CONVERSA COM ÓSCAR RODRIGUES, RESPONSÁVEL PELA DIGITÓPIA

“A música é uma presença constante no cinema, mesmo quando não nos apercebemos dela”

 

A presente edição do Invicta.Música.Filmes levou-nos à conversa com Óscar Rodrigues, um dos compositores e intérpretes das bandas sonoras que, no espectáculo Sombras Animadas (11.02), acompanham a projecção das fitas da realizadora alemã Lotte Reiniger, relíquias inestimáveis do cinema de animação, algumas delas já centenárias.

 

Nas últimas décadas tem-se tornado comum, sobretudo em festivais de cinema, a projecção de filmes mudos acompanhada pela interpretação ao vivo de novas bandas sonoras criadas especificamente para eles. Qual é esse estímulo e que desafios coloca a quem compõe?

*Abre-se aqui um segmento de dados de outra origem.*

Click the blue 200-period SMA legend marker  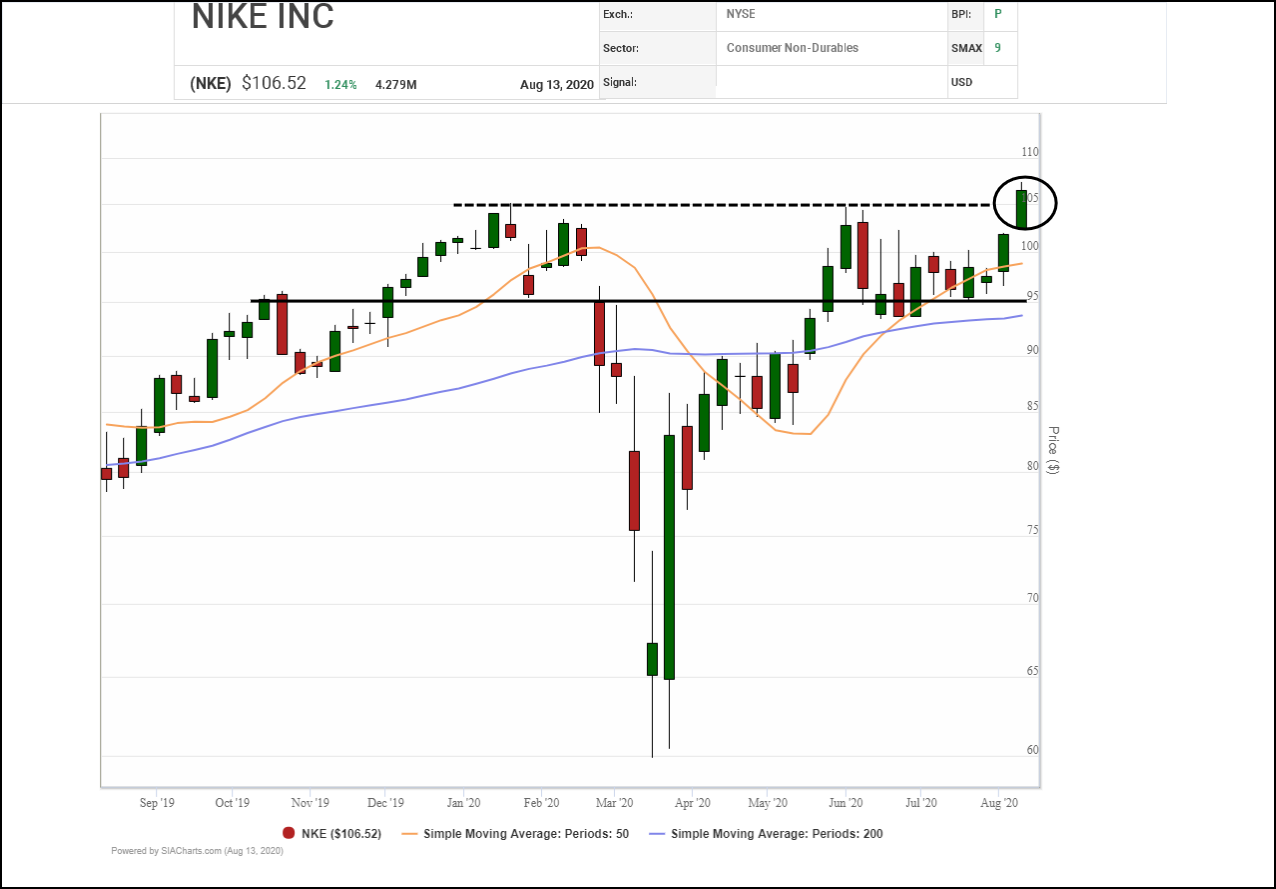(656, 833)
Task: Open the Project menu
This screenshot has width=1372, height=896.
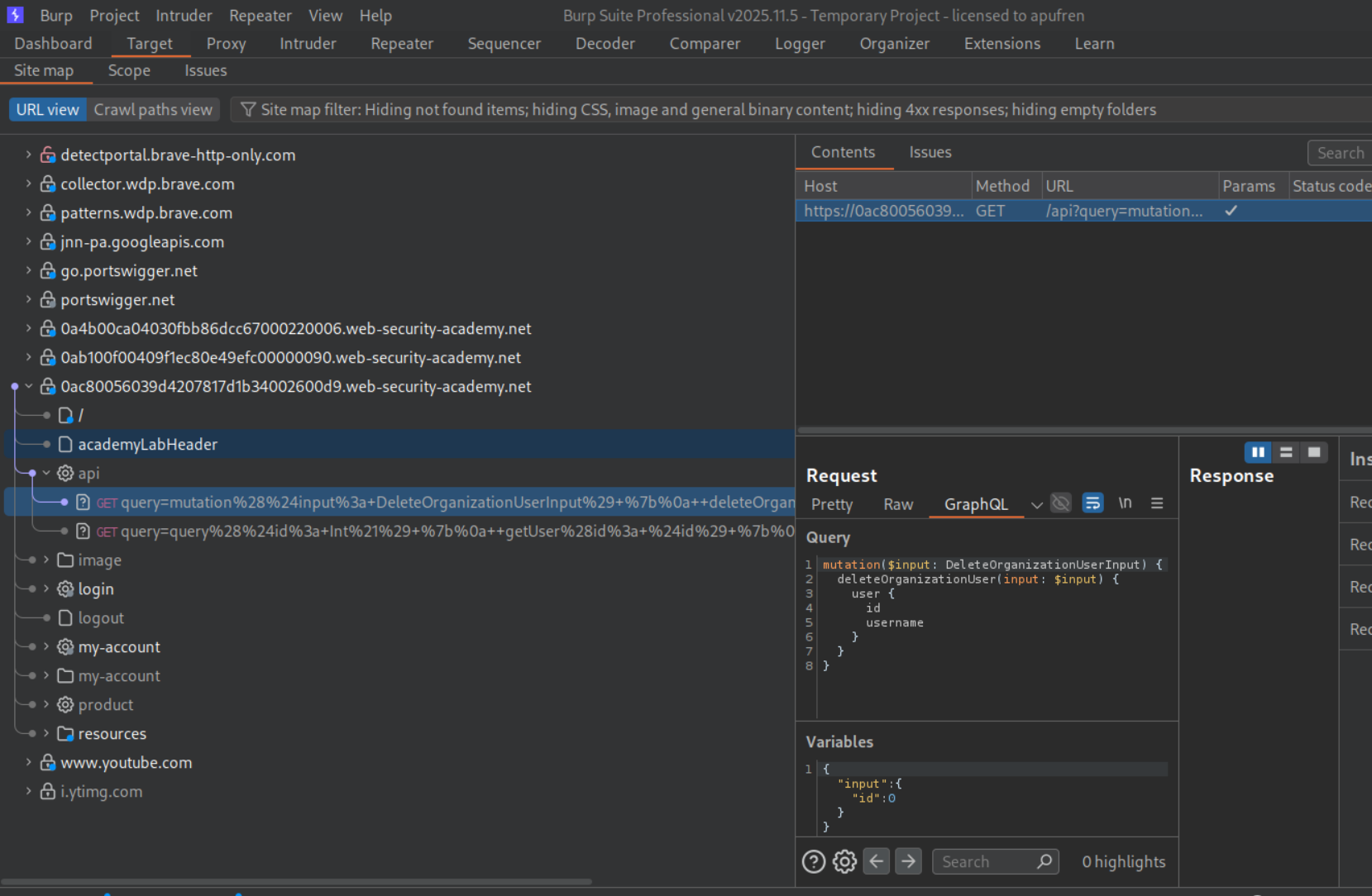Action: (114, 16)
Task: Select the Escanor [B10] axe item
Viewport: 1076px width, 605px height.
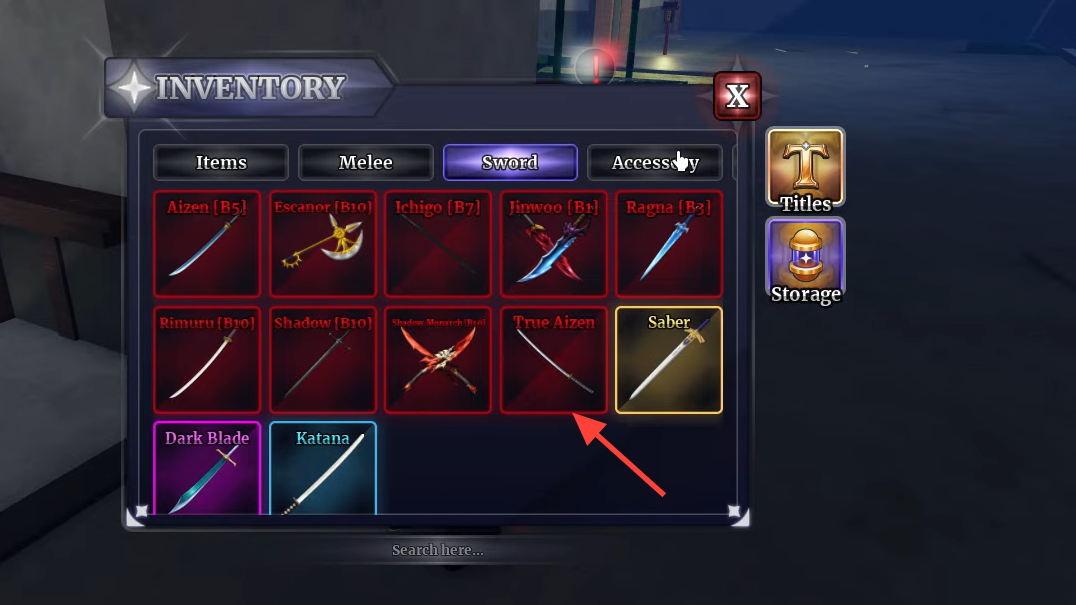Action: (x=323, y=244)
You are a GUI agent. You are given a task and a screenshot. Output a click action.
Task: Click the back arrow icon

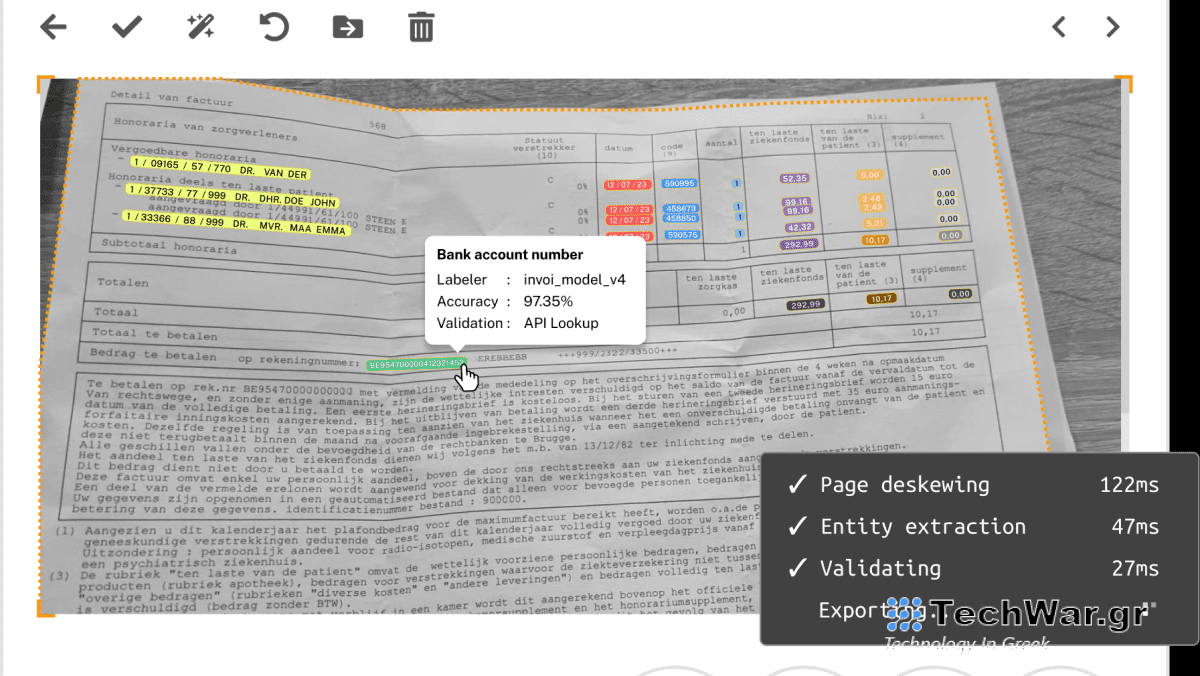(53, 27)
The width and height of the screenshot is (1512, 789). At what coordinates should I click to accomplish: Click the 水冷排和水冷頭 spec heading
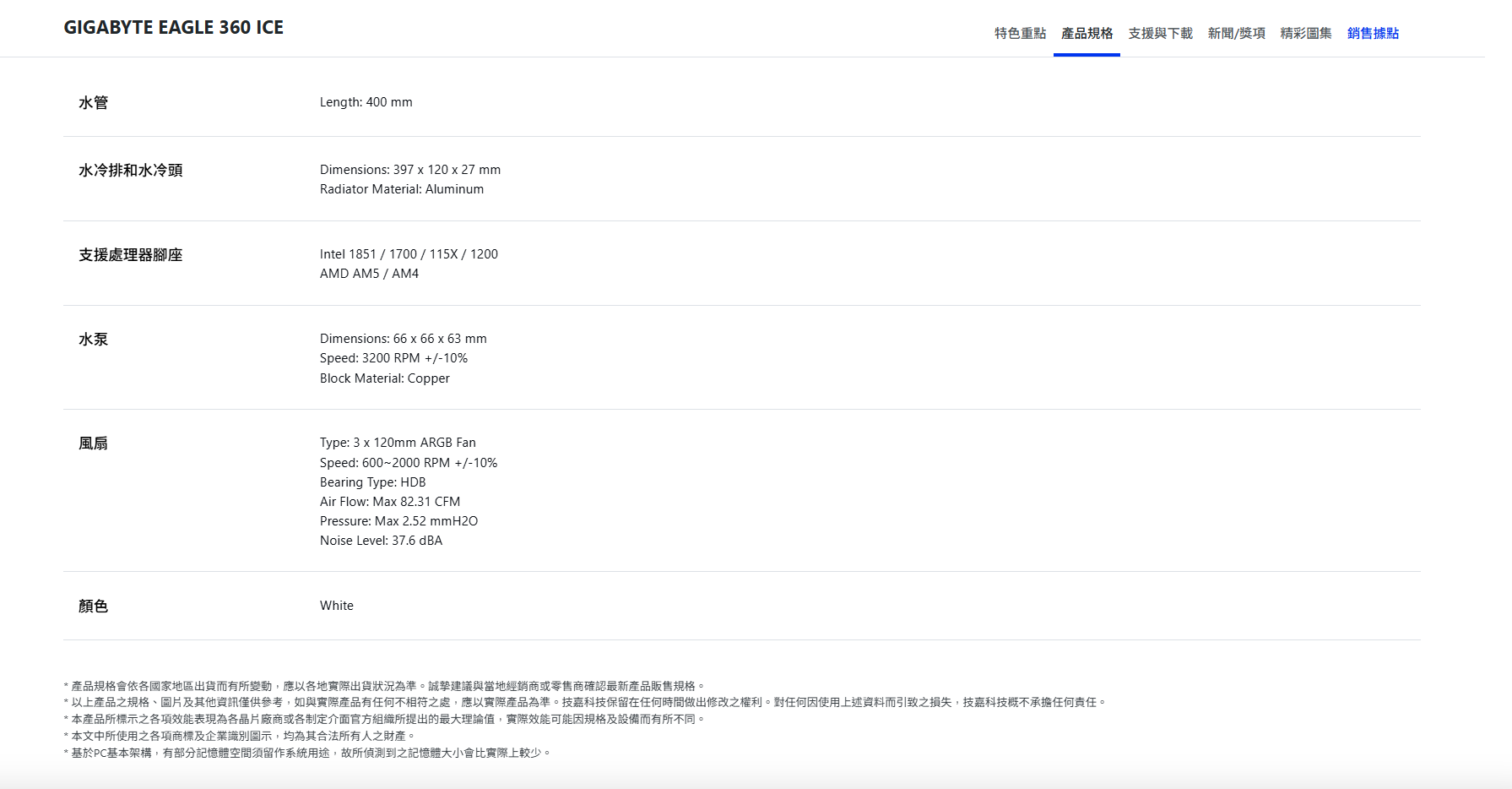130,171
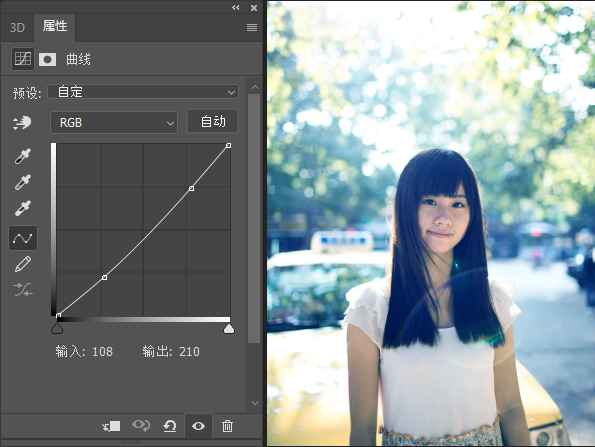Viewport: 595px width, 447px height.
Task: Toggle layer visibility eye icon
Action: [198, 426]
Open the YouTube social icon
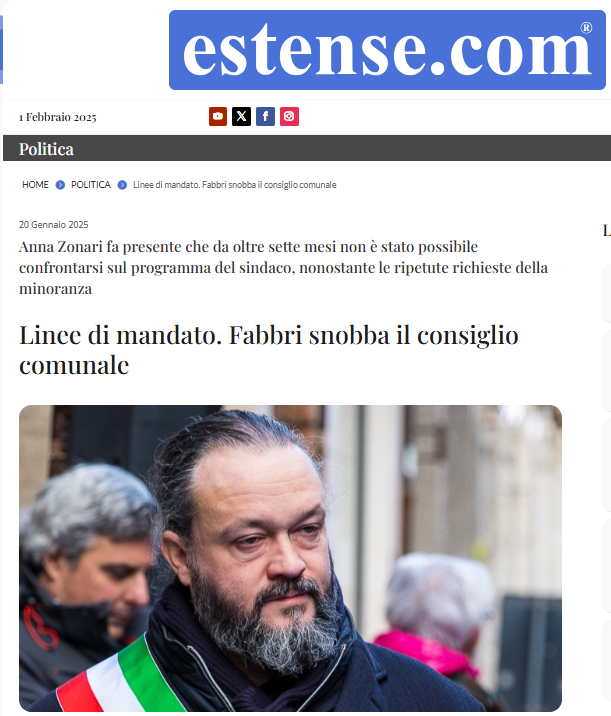611x716 pixels. tap(218, 116)
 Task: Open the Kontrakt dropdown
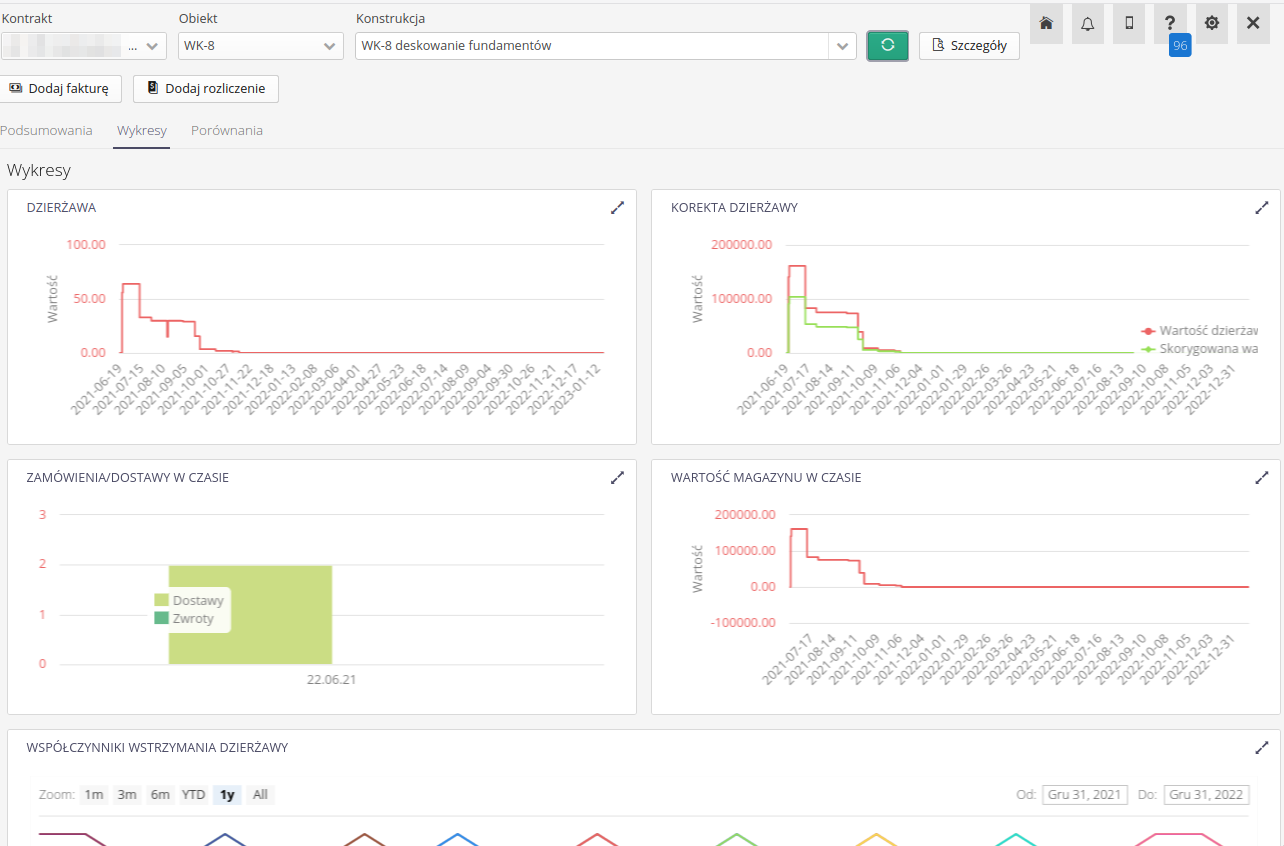83,46
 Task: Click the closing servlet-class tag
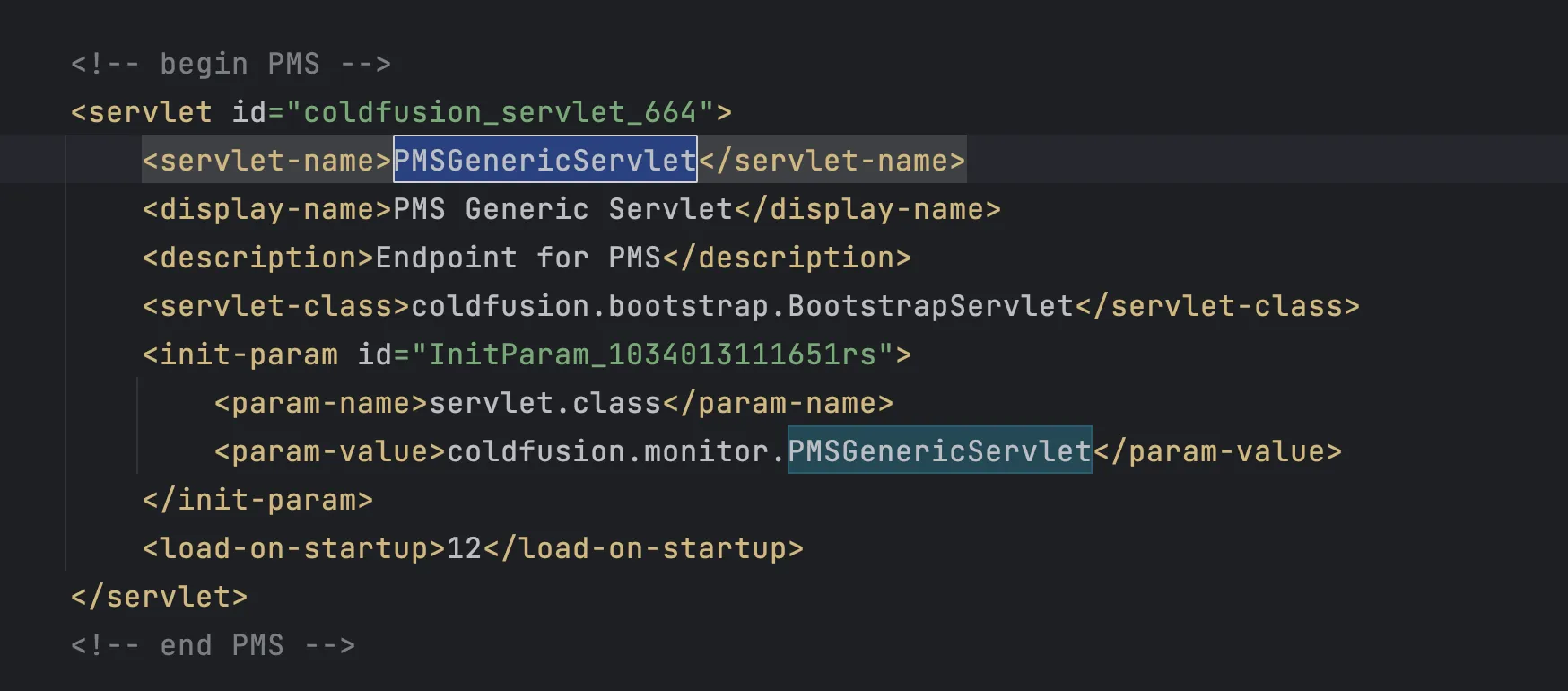[1217, 306]
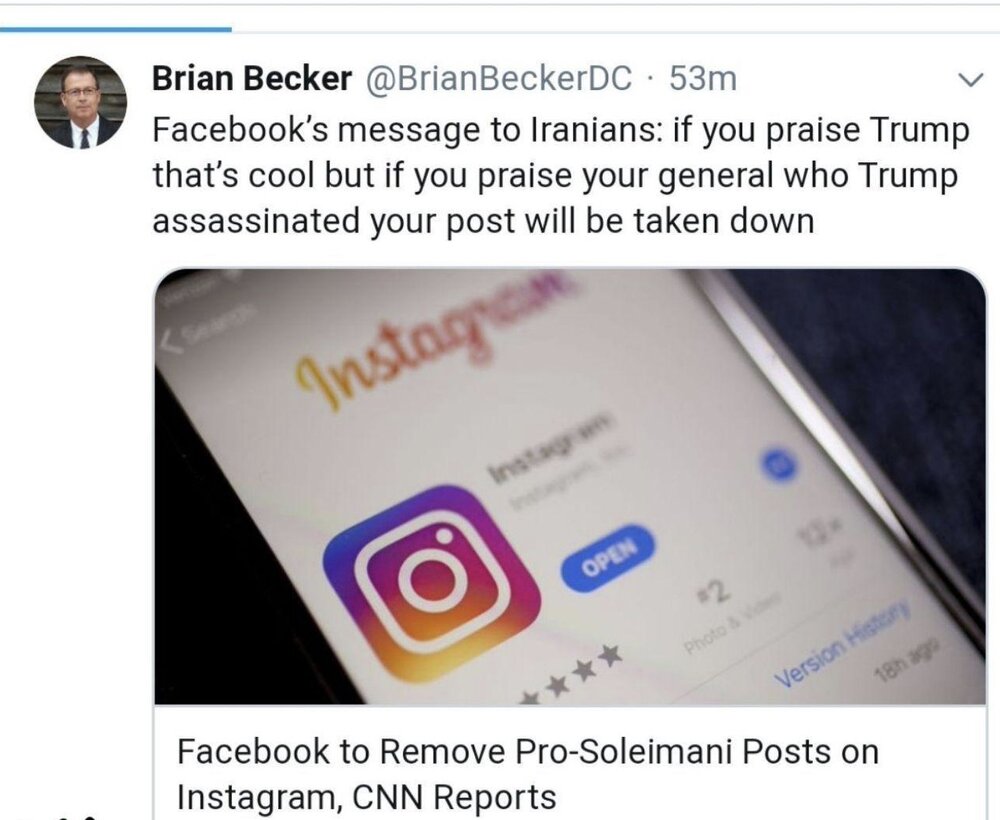Open Brian Becker's profile picture
Image resolution: width=1000 pixels, height=820 pixels.
(80, 103)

A primeira razão da preferência por filmes mudos é óbvia: não têm banda sonora. Só isso já nos dá margem para perceber como o som pode mudar o entendimento que temos do filme. A segunda razão prende-se com os direitos – à partida estamos a falar de filmes que já perderam os seus direitos, o que nos confere uma liberdade criativa maior. Depois, o filme mudo pede-nos um olhar contemporâneo, à luz do qual imaginamos como podemos criar música para ele, há essa dimensão transformadora. Mas além do desafio artístico, que envolve as características e experiências de cada músico e a procura de as conjugar em prol de um desígnio comum, é preciso não esquecer o desafio técnico: há um filme a correr e a imagem e o som têm de estar sincronizados.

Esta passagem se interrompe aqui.